The lines to copy from the listing below are those that contain the string "menu".

▶ **INPUT FOR THIS TASK**
+++++

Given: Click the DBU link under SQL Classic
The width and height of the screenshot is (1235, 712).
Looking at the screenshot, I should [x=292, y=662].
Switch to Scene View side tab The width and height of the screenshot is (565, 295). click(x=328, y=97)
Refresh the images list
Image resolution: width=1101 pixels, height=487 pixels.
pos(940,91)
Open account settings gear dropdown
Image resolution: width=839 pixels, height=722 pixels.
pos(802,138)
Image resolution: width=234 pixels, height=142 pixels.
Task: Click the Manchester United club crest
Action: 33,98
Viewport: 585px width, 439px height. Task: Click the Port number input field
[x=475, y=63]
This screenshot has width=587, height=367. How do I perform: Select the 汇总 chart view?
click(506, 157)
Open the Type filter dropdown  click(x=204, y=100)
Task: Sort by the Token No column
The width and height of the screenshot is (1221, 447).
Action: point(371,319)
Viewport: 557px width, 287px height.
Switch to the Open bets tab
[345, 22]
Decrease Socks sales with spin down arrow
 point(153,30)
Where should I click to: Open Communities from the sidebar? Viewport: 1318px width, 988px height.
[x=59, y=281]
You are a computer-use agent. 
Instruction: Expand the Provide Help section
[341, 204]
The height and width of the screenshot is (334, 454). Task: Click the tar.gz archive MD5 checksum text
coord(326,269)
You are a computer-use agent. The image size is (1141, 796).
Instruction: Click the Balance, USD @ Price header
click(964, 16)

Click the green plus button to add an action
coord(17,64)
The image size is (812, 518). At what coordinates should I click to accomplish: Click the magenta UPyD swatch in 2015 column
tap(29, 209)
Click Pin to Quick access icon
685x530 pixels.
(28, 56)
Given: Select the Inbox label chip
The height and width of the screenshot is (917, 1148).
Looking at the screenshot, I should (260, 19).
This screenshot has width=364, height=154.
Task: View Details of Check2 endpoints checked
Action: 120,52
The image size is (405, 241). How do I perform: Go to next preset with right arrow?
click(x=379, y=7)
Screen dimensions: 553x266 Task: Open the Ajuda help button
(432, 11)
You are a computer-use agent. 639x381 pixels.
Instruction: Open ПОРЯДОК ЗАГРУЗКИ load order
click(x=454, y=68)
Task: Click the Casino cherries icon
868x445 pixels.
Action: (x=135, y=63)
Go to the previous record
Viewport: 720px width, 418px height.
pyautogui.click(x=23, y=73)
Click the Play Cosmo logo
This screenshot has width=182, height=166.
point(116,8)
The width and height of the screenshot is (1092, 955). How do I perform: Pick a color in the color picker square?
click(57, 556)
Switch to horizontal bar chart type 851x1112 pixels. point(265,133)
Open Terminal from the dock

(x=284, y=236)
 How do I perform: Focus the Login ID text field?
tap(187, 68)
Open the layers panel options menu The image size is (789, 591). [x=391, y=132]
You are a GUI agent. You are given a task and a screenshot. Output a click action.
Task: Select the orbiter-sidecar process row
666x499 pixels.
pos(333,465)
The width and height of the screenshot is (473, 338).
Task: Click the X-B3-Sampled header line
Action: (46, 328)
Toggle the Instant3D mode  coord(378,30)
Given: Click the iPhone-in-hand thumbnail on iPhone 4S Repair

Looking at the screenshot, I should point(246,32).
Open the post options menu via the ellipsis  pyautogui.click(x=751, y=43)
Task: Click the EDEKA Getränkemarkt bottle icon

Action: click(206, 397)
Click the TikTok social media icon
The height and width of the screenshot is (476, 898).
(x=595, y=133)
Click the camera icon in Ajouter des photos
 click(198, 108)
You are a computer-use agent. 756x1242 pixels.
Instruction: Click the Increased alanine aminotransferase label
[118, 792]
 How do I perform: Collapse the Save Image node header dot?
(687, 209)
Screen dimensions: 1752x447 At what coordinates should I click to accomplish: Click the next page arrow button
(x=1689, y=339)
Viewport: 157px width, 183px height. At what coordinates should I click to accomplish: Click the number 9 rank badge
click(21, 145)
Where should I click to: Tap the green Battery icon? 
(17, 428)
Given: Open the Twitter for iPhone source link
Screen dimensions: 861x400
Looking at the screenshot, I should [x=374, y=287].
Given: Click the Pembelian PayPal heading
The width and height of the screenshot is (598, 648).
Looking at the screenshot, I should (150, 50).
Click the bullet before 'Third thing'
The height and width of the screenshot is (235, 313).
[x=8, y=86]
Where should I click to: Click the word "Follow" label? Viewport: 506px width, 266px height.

+++++

▶ **EXERCISE OUTPUT**
Open the layers panel options menu The image size is (789, 591). [x=391, y=132]
Open the post options menu via the ellipsis  pyautogui.click(x=751, y=43)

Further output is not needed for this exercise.